LA NARRATIVA ITALIANA DEL DUEMILA

di Morena Marsilio
Un panorama frastagliato
Descrivere il campo della narrativa italiana del Duemila e i suoi confini è un’impresa molto difficile, ostacolata non solo da una produzione editoriale ormai smisurata, ma anche dall’indebolimento delle categorie e dei criteri di distinzione, tradizionalmente incentrati sui generi letterari, sulla lingua e sulla cultura nazionale: in effetti la nuova morfologia del narrare a partire dalla fine del Novecento sembra essere, in ambito letterario, il global novel e, in ambito socioculturale, il cosiddetto “storytelling”.

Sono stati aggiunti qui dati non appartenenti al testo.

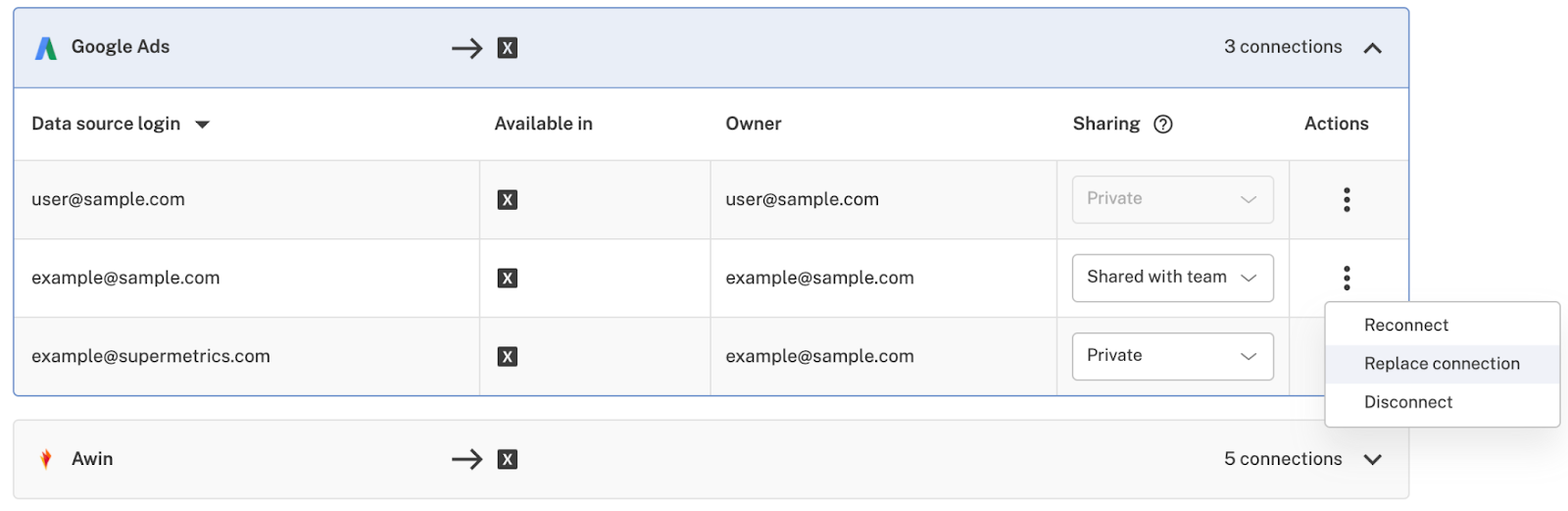Click Excel icon in user@sample.com row
This screenshot has width=1568, height=511.
(x=507, y=200)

Il tratto più evidente nell’editoria contemporanea consiste nella trasformazione del romanzo da genere letterario a genere editoriale: ne sono esempi le world fiction destinate fin dal loro comparire al successo sul mercato planetario come L’ombra del vento (2001) di Carlos Ruiz Zafón, la saga di Dan Brown (pubblicata tra il 2003 e il 2017), Il cacciatore di aquiloni (2003) e Mille splendidi soli (2007) di Khaled Hosseini, o, su scala italiana, il successo annunciato dei “romanzi degli esordienti” (per tutti La solitudine dei numeri primi, 2008, di Paolo Giordano o Bianca come il latte, rossa come il sangue, 2010, di Alessandro D’Avenia).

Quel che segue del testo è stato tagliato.